Nutrient Comparison: Baked White Potatoes VS Potato Skin per 14 oz
Compare the macro and micronutrient content in 14 oz of Baked White Potatoes versus 14 oz of Potato Skin to make informed dietary choices. Explore their nutritional differences and benefits.
Lets compare vitamin content per 14 ounces of Baked White Potatoes vs Potato Skin:
- 14 ounces of Baked White Potatoes have 2.3 times more Vitamin B1, 1.5 times more Vitamin B3, 1.3 times more Vitamin B5 and 2.2 times more Vitamin B9 than Potato Skin.
- Both Baked White Potatoes and Potato Skin provide similar amounts of Vitamin B2, Vitamin B6 and Vitamin C per 14 ounces.
- 14 ounces of Potato Skin have insufficient amounts of Vitamin B1
- Both Baked Whole White Potatoes as well as Raw Potato Skin have insufficient amounts of Vitamin A, Vitamin B12 and Vitamin D in 14 ounces.
Comparing minerals per 14 ounces for Baked White Potatoes vs Potato Skin:
- 14 ounces of Baked White Potatoes have 2 times more Phosphorus and 1.3 times more Potassium than Potato Skin.

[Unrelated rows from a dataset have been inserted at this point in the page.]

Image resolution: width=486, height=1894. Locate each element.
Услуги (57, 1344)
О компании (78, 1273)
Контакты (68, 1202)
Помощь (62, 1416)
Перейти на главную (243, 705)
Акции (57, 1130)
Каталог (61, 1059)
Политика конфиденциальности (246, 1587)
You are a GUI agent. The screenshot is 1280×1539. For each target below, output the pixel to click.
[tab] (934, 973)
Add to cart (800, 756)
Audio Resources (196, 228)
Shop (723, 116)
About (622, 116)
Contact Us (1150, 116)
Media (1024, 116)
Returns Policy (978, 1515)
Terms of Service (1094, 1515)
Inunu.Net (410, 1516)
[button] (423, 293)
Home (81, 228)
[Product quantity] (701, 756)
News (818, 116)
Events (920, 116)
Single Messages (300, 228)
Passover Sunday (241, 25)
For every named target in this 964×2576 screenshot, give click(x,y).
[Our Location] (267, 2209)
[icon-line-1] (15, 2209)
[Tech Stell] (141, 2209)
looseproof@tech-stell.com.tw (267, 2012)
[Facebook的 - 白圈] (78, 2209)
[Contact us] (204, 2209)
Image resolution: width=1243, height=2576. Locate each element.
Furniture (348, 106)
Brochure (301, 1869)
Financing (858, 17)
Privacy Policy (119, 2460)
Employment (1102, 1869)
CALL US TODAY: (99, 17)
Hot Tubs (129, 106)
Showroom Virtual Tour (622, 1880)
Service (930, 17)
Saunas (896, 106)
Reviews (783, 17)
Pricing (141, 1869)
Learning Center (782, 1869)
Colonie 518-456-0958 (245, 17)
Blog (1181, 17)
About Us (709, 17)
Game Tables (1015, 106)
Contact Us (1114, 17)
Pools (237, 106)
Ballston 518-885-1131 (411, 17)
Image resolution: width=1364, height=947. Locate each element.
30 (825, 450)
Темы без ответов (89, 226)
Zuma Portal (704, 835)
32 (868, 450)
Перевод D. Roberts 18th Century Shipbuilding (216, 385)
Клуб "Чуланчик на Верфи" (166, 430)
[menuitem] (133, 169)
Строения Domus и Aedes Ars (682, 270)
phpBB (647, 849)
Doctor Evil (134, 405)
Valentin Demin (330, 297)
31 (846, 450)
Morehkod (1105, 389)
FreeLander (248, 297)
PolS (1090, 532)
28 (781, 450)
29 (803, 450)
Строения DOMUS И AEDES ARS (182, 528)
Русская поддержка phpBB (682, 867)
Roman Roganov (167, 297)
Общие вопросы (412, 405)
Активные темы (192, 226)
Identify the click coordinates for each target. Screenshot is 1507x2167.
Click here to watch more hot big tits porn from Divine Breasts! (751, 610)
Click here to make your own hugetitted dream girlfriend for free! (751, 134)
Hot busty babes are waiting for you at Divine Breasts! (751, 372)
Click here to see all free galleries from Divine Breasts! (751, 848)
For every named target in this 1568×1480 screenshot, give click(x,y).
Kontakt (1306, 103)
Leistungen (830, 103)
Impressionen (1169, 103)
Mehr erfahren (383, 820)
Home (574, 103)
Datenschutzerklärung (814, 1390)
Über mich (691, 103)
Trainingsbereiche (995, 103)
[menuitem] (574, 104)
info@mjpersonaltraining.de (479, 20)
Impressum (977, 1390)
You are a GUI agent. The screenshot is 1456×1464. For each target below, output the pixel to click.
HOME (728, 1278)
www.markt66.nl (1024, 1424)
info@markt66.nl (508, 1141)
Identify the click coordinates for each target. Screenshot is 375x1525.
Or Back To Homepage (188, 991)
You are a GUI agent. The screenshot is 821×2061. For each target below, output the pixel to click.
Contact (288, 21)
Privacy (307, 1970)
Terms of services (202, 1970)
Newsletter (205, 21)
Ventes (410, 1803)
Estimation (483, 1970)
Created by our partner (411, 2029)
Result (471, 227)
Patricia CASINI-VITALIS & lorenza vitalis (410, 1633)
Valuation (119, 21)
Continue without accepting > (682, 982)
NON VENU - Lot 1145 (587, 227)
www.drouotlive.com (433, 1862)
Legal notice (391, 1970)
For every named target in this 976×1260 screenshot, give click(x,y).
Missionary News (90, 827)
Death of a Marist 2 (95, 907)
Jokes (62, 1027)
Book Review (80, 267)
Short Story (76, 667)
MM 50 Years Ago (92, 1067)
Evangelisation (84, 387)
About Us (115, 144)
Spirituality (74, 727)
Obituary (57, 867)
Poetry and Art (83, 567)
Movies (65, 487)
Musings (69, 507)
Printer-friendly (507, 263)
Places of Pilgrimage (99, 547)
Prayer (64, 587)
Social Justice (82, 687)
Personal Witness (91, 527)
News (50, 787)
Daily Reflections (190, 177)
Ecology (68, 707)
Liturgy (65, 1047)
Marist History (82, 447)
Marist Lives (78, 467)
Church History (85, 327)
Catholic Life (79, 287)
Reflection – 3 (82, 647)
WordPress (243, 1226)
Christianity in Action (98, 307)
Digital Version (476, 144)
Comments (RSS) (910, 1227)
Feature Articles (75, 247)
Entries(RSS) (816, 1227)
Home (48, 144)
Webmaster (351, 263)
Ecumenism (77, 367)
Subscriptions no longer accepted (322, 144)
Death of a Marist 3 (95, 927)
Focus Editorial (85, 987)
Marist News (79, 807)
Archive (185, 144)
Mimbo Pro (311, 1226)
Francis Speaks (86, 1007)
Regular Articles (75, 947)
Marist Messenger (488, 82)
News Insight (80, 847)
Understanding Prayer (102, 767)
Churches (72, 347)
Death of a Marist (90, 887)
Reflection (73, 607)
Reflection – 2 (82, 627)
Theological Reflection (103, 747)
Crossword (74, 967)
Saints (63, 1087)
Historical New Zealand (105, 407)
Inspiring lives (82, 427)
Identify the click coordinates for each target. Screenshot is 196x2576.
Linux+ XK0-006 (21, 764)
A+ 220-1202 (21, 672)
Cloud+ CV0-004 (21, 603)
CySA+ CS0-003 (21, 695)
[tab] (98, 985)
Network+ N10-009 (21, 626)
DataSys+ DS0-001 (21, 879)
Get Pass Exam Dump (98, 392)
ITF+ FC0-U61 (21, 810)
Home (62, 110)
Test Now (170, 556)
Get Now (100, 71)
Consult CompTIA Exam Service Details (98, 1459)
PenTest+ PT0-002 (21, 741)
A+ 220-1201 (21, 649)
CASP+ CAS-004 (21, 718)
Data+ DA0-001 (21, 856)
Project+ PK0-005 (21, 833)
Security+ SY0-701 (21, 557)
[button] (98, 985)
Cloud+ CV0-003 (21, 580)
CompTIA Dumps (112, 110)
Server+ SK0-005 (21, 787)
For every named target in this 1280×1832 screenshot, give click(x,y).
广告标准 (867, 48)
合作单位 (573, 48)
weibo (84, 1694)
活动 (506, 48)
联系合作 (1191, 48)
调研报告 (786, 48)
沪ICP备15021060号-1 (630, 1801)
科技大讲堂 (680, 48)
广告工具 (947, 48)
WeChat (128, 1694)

- While 14 oz of Raw Potato Skin contain 3 times more Calcium, 3.3 times more Copper, 5.1 times more Iron and 3.2 times more Manganese than Baked Whole White Potatoes.
- Both Baked White Potatoes and Potato Skin contain similar levels of Magnesium, Zinc and Water per 14 ounces.
- 14 ounces of Baked White Potatoes lack sufficient amounts of Calcium
- Both Baked Whole White Potatoes as well as Raw Potato Skin lack sufficient amounts of Selenium in 14 ounces.
Comparison of macro-nutrients per 14 ounces:
- 14 ounces of Baked White Potatoes have 1.6 times more Energy and 1.7 times more Carbohydrate than Potato Skin.
- Both Baked White Potatoes and Potato Skin offer comparable quantities of Fiber and Protein per 14 ounces.
- Both Baked Whole White Potatoes as well as Raw Potato Skin provide inadequate amounts of Omega 3 and Omega 6 in 14 ounces.